Hic sunt corvi


26 sierpnia 1961

Okrągły pokój wypełniał jednostajny szum piasku przesypywanego w kilkunastu maleńkich klepsydrach i dźwięczne, metaliczne uderzenia szpilek o misternie zdobione podstawy astrolabiów. Miarowe tykanie tajemniczych wahadełek walczyło o pierwszeństwo z radosnym pyku-pyku-pyku-pyk w rytmie tarantelli. Znienacka odzywał się terkot wykrywacza uroków, zaraz potem cienkie i urywane tu-ru-tu, tu-ru-tu, turu-turururu-ru, jak z finału haydnowskiej "Brzytwy" – aż trudno uwierzyć, że dopiero teraz skojarzył podobieństwo – zjazd diminuendo aż do stłumionego "tsss, tsss", kiedy kilka instrumentów wypuszczało strużki dymu i niepostrzeżenie, attacca, wszystko zaczynało się od nowa. Cicha srebrna orkiestra, misterne perpetuum mobile – ni to zaburzone, ni dopełnione brzękiem odstawianej na talerzyk filiżanki.

Spodziewał się tego, prawdę mówiąc, w obecnej sytuacji.
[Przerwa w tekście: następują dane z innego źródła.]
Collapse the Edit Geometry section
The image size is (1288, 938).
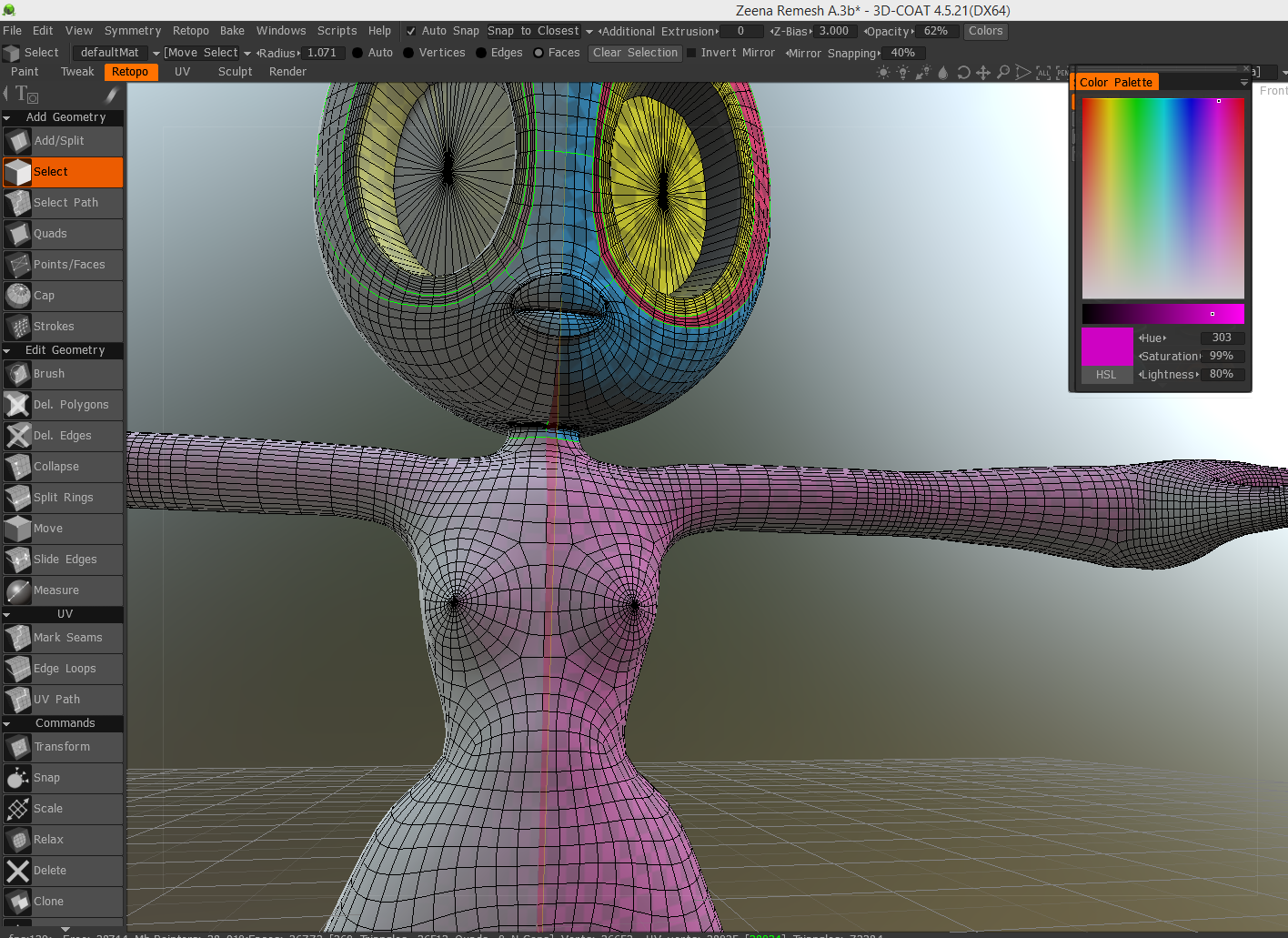pos(7,350)
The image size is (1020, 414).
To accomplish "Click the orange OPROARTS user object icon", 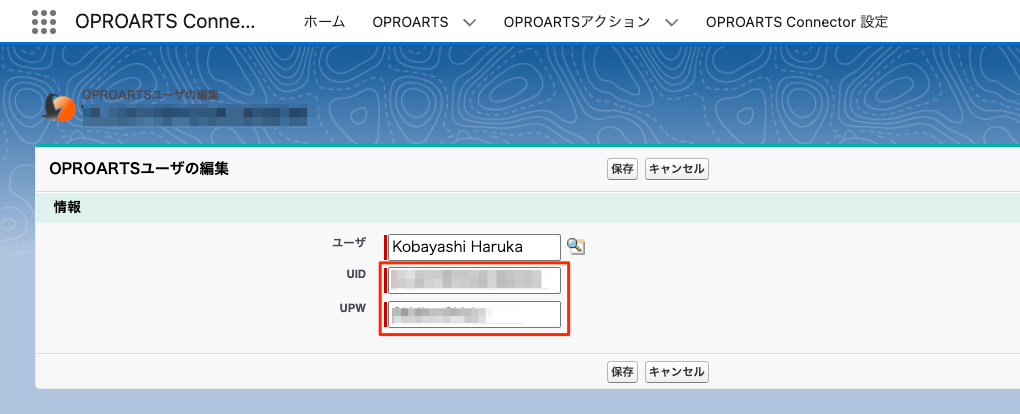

Stosunkowo wysokie formalne kwalifikacje i jako takie doświadczenie najwyraźniej wystarczały – przynajmniej w oczach Albusa Dumbledore'a – do uznania jego kandydatury za "bez wątpienia znakomitą". Prawda była jednak taka, że nie miał zielonego pojęcia o opiece nad dziećmi, a sama nazwa stanowiska dyskretnie sugerowała, że nie powinno być to kwestią bez znaczenia.
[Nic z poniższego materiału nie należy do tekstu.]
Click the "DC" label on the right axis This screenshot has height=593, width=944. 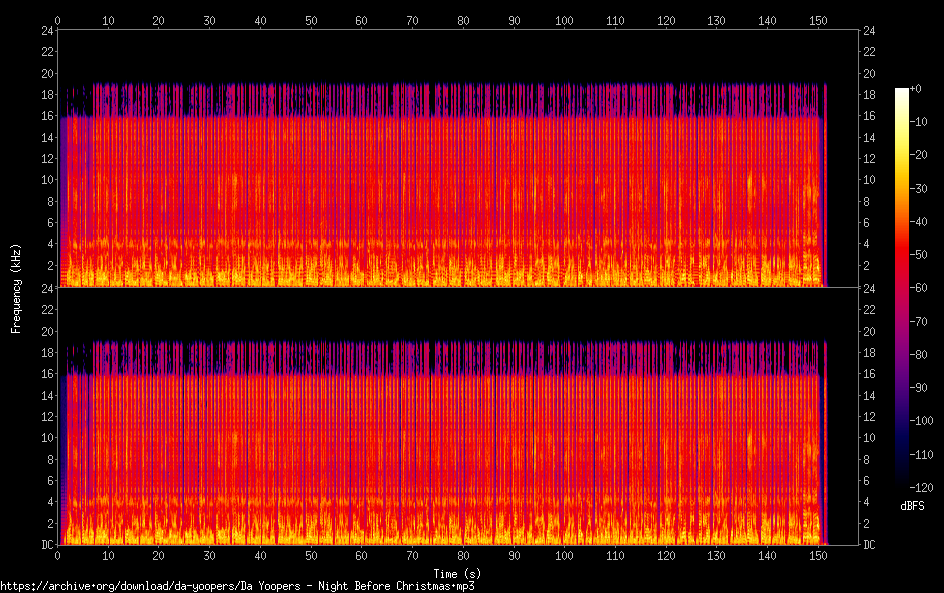870,545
Blisko dwunastogodzinny dzień pracy, fakt, że klasy na poziomie owutemów prawie nie traciły na liczebności, nawet nadprogramowy Klub Zaklęć – już i tak nie było łatwo. Dodatkowe galeony, wiążące się potencjalnie z nową rolą nie były istotnym argumentem – szkoła zapewniała zakwaterowanie i wyżywienie, a na nieduże stałe opłaty i drobne zachcianki pieniędzy nawet teraz wystarczało z nawiązką. Wizja szczeniackich konfliktów z nauczycielami, Pringle'em i sobą nawzajem, sów krążących w kółko od i do rodziców, trudności z wyrwaniem się z zamku w czasie weekendów i przerwy świątecznej, masy dodatkowej papierologii i ciężaru odpowiedzialności za blisko siedemdziesięcioro chwiejnych emocjonalnie i całkowicie nieprzewidywalnych nastolatków była, oględnie rzecz ujmując, przytłaczająca już na wstępie. Tym bardziej, że chodziło przecież o Krukonów – krytycznych, łatwo podważających autorytety i tym spokojniejszych na zewnątrz, im bardziej zajęci byli tym, co kotłowało im się w środku.
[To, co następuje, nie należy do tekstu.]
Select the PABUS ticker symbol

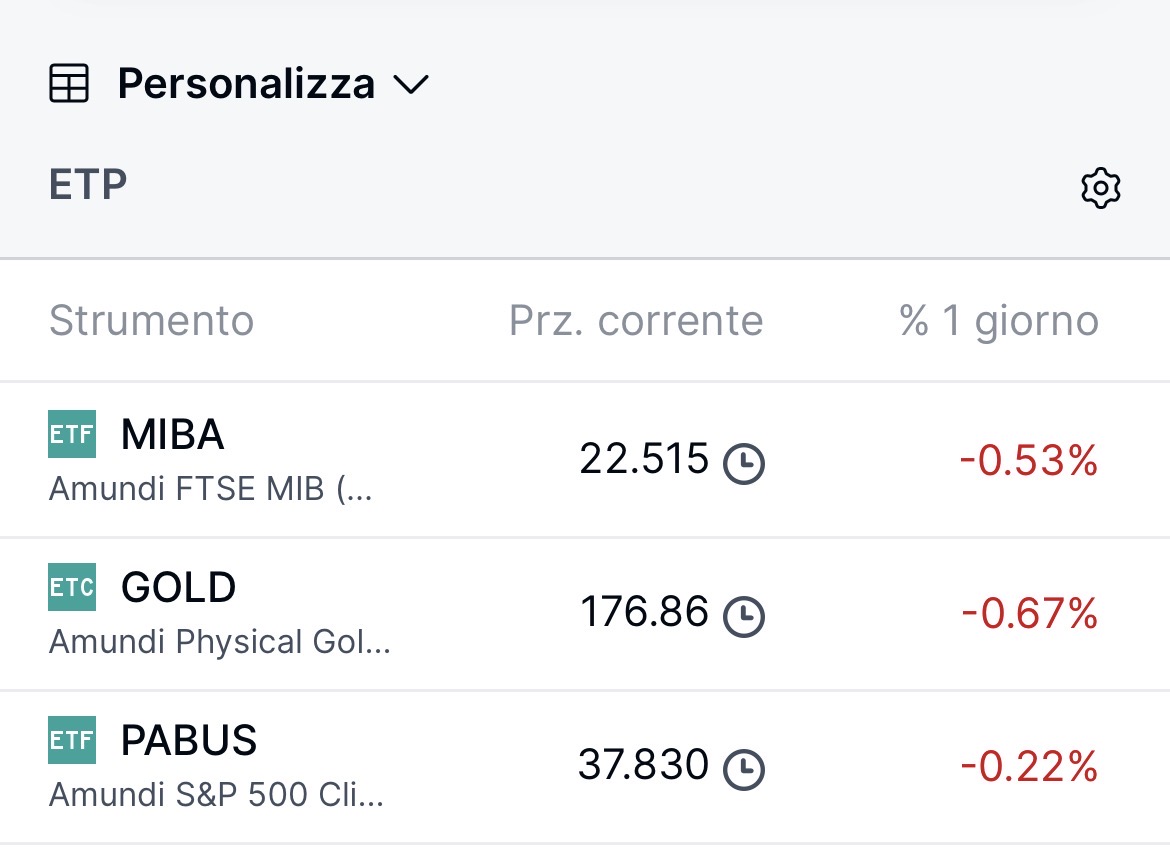189,740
Ale ktoś przecież musiał o nich zadbać – o te małe kłębki chaosu, rzucone na głęboką wodę tak daleko od domu – i może tym ważniejsze było to teraz, gdy historia zataczała kolejne z wielkich kół i gdy nastroje społeczne były coraz bardziej niepokojące.

– Potrzebuję trochę czasu do namysłu, Albusie – powiedział wreszcie, odrywając wzrok od rzeźbionej krawędzi blatu i spoglądając w błękitne, nieskończenie łagodne oczy dyrektora.

Choć przecież, dobry Merlinie, i tak obydwoje wiedzieli, jak to się skończy.


Hic sunt corvi – (łac.) "Tu grasują kruki" (w nawiązaniu do haseł hic sunt leones i hic sunt dracones, używanych przez średniowiecznych kartografów do oznaczania na mapach miejsc nieznanych i potencjalnie niebezpiecznych).